Which is why there is now the radical suggestion to include West Texas Intermediate (WTI) in the Brent pricing pot. Technically there is some sense in this, as WTI is a “sweet”, light crude (high quality), just like its North Sea counter-parts. But commercially speaking, this is a truly seismic proposal. Historically, WTI has been sold to the US inland market, which means it reflects a set of commercial fundamentals quite different to those of the North Sea crudes that serve the rest of the world. Equally significant is the fact that by definition, including American oil in a North Sea price basket, must mean that the oil has been delivered to the North Sea region (a so-called “CIF” price = Carriage, Insurance & Freight) as opposed to the current FOB nature of Brent sales.
The terminology may be confusing, but the outcome is very simple. A FOB cargo sold direct to ship represents a core product price, whereas a CIF North-West Europe price has to account for 2 “alien” factors. Firstly it has to reflect the source of the crude (in this case, the USA market) and secondly, it has to include the cost of shipping from the USA to Europe. In both cases, divergence from Brent economics is easily possible and very likely. If the US oil market goes haywire (for whatever reason), it doesn’t necessarily follow that the world economy will immediately follow suit. When it comes to freight, the obvious statement is that shipping adds cost, but also the freight markets are themselves notoriously volatile, which adds further unpredictable dynamics to the price of (Brent) oil.

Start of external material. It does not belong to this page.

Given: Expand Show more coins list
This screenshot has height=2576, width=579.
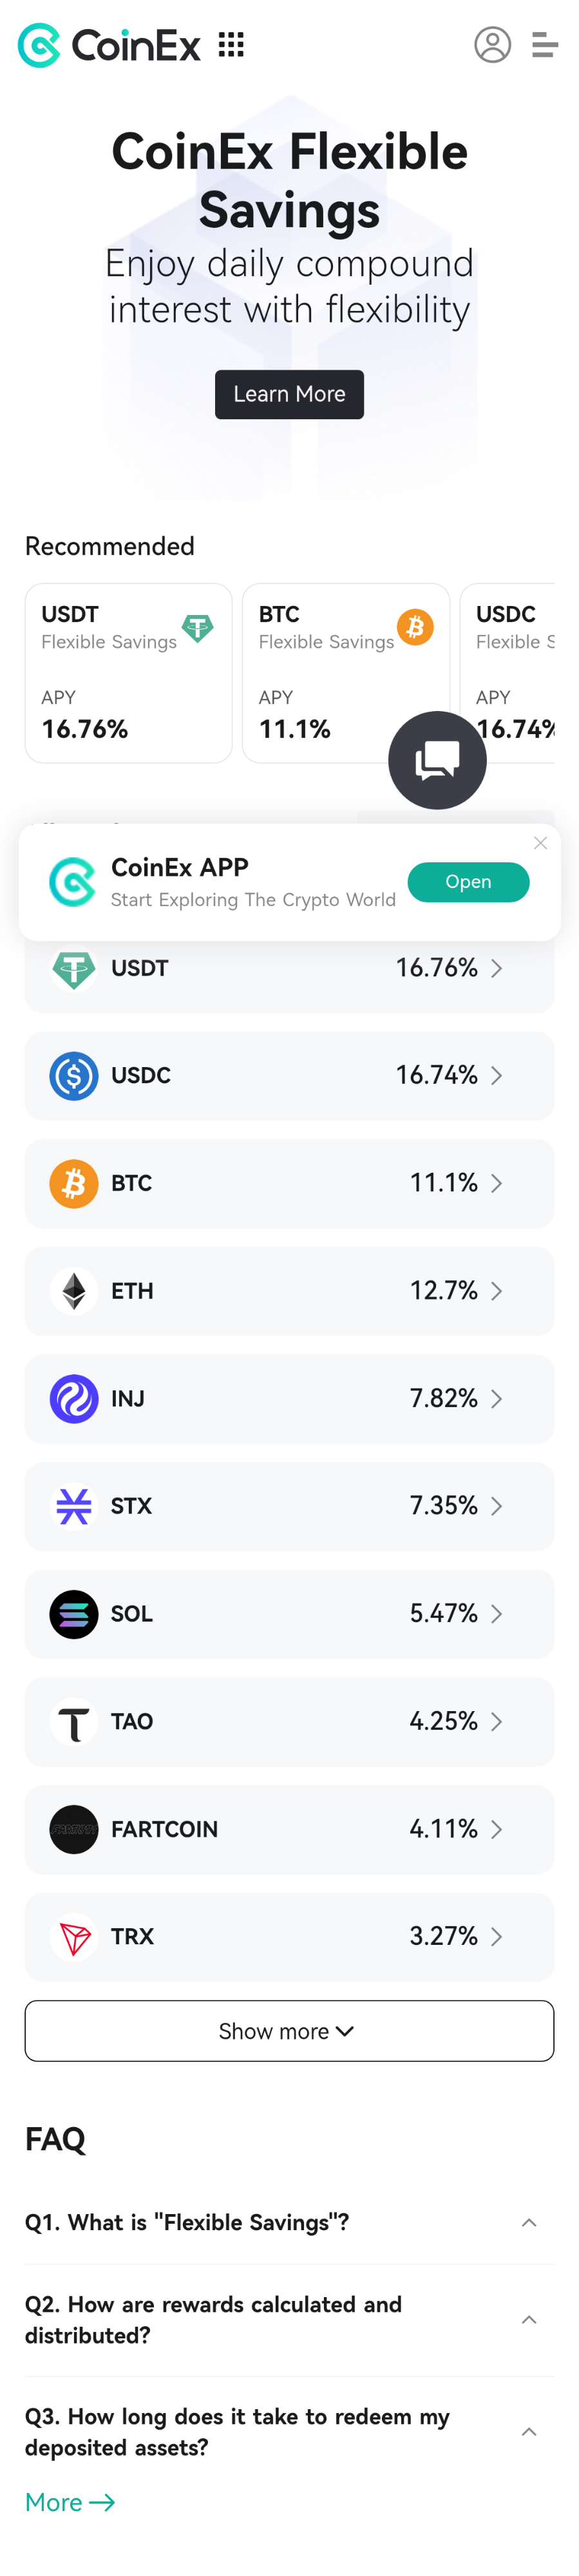Looking at the screenshot, I should (289, 2031).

The addition then, of US crude to a North Sea basket seems to make little sense, although the core conundrum of declining North Sea production still remains. Pricing publishers argue that without a supplemental grade, the North Sea can no longer justify its over-sized importance. They also argue that since the US shale boom and resultant increases in American oil exports, WTI is already the mainstay of North West European oil trading, with over 450,000 barrels arriving in ARA (Antwerp-Rotterdam-Amsterdam) every day. And then there are the cynics who point out that a market friendly American crude is far more desirable than adding one of the Russian blends or alternatively, relying on the China dominated oil exchanges of the Middle East (eg, Dubai Mercantile Exchange).

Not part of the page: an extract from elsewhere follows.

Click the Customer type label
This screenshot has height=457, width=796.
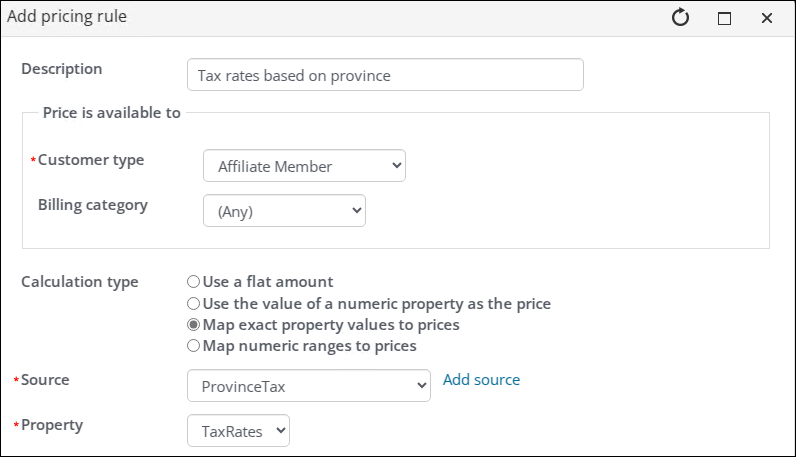(x=90, y=160)
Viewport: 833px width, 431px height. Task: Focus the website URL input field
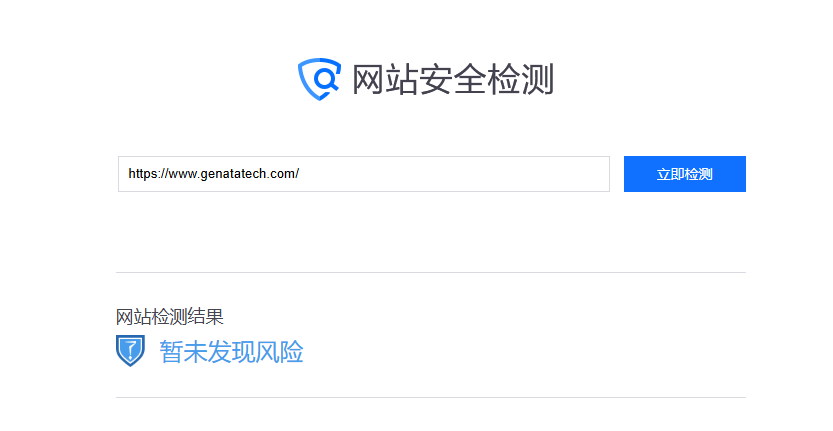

That takes us back to WTI as the “least worst option”. Of course, numerous interested parties will still want to have their say over the next few months. Producers, Refiners and Traders will have to decide what changes need to be made to their supply contracts (some of which are 10 year term deals) and then all eyes will turn to the paper markets (eg, Intercontinental Exchange = ICE, New York Mercantile Exchange = NYMEX). Without their support, the trading liquidity that is the foundation of all oil markets will be lost. And all the while, government tax bodies (such as HMRC in the UK) will also be taking a very keen interest in developments, as numerous Petroleum Revenue Taxes around the world are calculated against Brent.

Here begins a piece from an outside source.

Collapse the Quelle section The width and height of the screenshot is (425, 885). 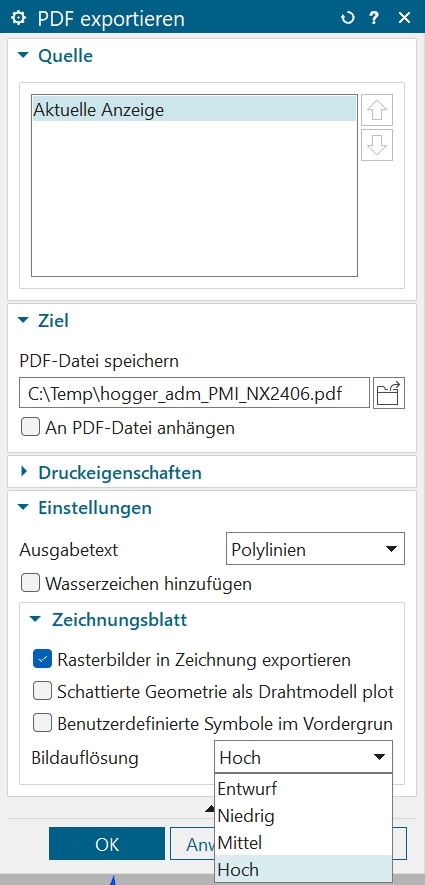23,55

All in all then, not quite the snorefest you might have expected – but do expect it to become one soon, as every interested party argues over every miniscule detail. Like the super-tankers that carry the oil, when it comes to pricing mechanisms, making directional changes is a cumbersome process and although discussions are well under-way, we wouldn’t expect these to manifest themselves into anything “concrete” until 2022 at the earliest.